Ahí están ese magnífico y autoirónico Don Sandalio; la dulce Maestra Raquel que sabe el valor de la observación despaciosa; el empecinado Nemorio, que quiere cambiar la educación; las dos directoras de estilos tan diferentes y tan complementarios; las alegres mujeres de las escuelas comunitarias de Pernambuco que saben un secreto infalible para educar... Un paisaje de mujeres en el que hay algunos hombres también. Personajes breves, sencillos y anónimos pero que alzan su estatura moral ante el lector y le dejan la huella de sus palabras y la dignidad de su empeño. Con gentes así está claro que nada está perdido.

Otros textos son aproximaciones sobre el terreno a proyectos que llevan años en marcha. Con pocas líneas la autora las sitúa en su contexto, dando en dos pinceladas sus características sociológicas, institucionales y económicas. Experiencias “inspiradoras” las llama la autora.

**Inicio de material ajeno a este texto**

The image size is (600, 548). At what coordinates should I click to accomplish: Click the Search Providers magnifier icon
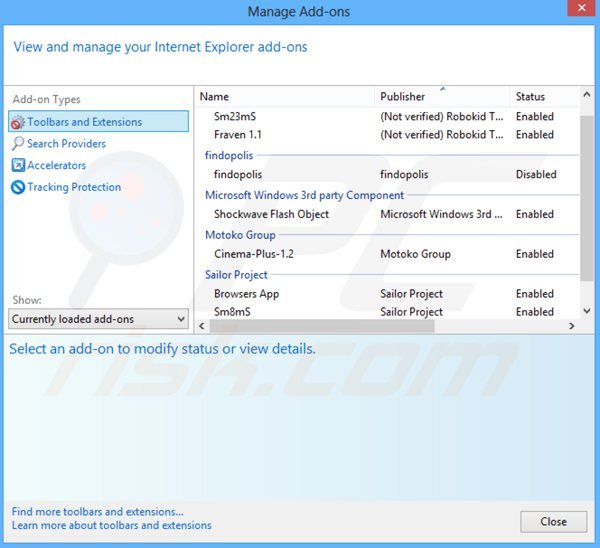click(17, 144)
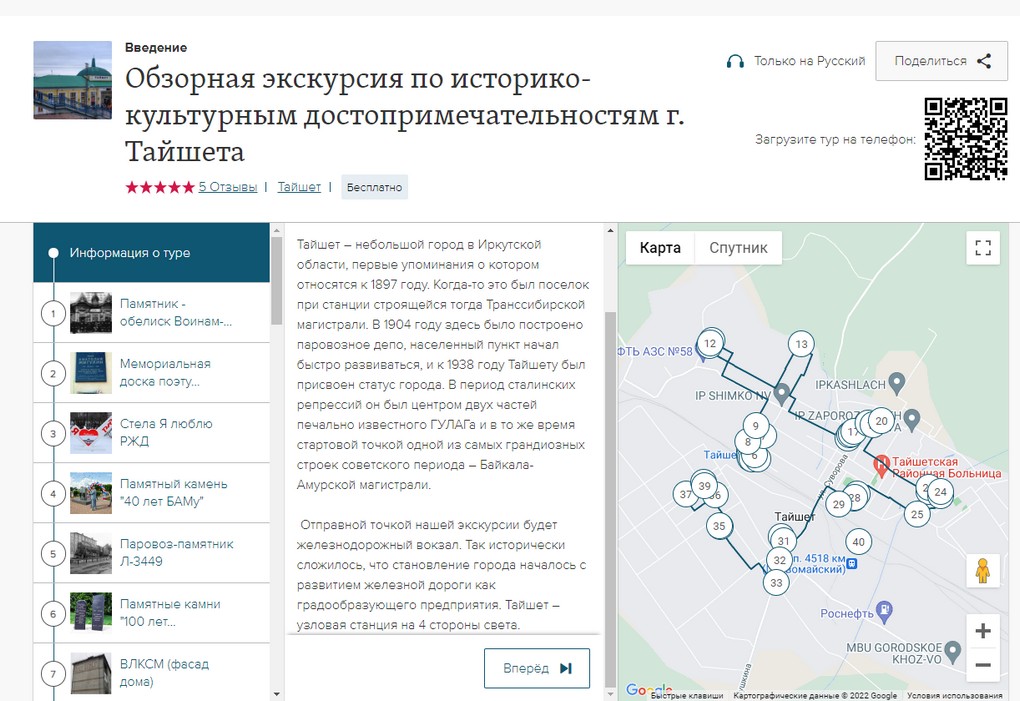
Task: Open stop 5 Паровоз-памятник Л-3449
Action: pos(176,553)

Algunas son procesos registrados y sistematizados con tesón, como “la joya” de Passo Fundo, en Brasil. Otros, como la Biblioteca Popular de Bella Vista o la de la Biblioteca de Montevideo, son hermosas experiencias de desarrollo comunitario; la titulada “Un día de Comunidad-Escuela” es una sugerente dialéctica entre sueño y realidad; el modesto pero sabroso proyecto “Leer y escribir ahora”, en Venezuela, muestra que con poco se puede mucho si hay calidad humana y compromiso profesional; o las Redes, en Colombia y Chile, que extienden su trama cooperativa, afectiva y técnica entre escuelas y maestros... Un itinerario de experiencias muy distintas pero de las que la autora acierta a poner de relieve lo esencial, algunos criterios básicos, estilos y planteamientos a destacar que estimulan la reflexión y pueden, en efecto, inspirar otras situaciones. Inspirar quiere decir generar ideas o sugerir reflexiones adicionales, pero también significa infundir ánimos y apoyar designios propios...

En resumen, ver, oír, registrar y reflexionar. Rosa María ha dejado en este cuaderno de viaje una crónica bellísima de la escuela que realmente existe, esa escuelita que empuja con dignidad algún anónimo educador en algún lugar remoto, pero que para los escolares es el centro del mundo; la escuela en donde sobrevive una esperanza aún para muchas gentes atrapadas por la pobreza y la ignorancia, hijas ambas de la injusticia y la opresión; la escuela y sus actores componen un mural esculpido con el mármol del coraje y del compromiso. Un libro pequeño y duro como una nuez, amargo y sabroso al mismo tiempo. Un libro que busca la complicidad del lector para que inicie él un viaje interior. Libro que llama a las cosas por su nombre, como las llama el pueblo cuando la cultura lo hace culto y libre. Un relato grande tejido con trozos de pequeños relatos, un viaje que no acaba en la última página porque sugiere al lector la paradoja machadiana de que el camino se hace al andar. Un trayecto inevitable que llevará al lector o lectora hasta el puerto de su conciencia: ahí donde no hay posibilidad alguna de esconderse de uno mismo. De este puerto universal es de donde zarpó la nave de Rosa María Torres, una mujer enérgica que heredó alas para volar pero que aprendió por sí misma a vivir ligera de equipaje: una libreta, un bolígrafo y una mirada rebelde sostenida por la rabia y la ternura.

Fabricio Caivano
(exdirector de Cuadernos de Pedagogía)
Barcelona, a las puertas del siglo XXI.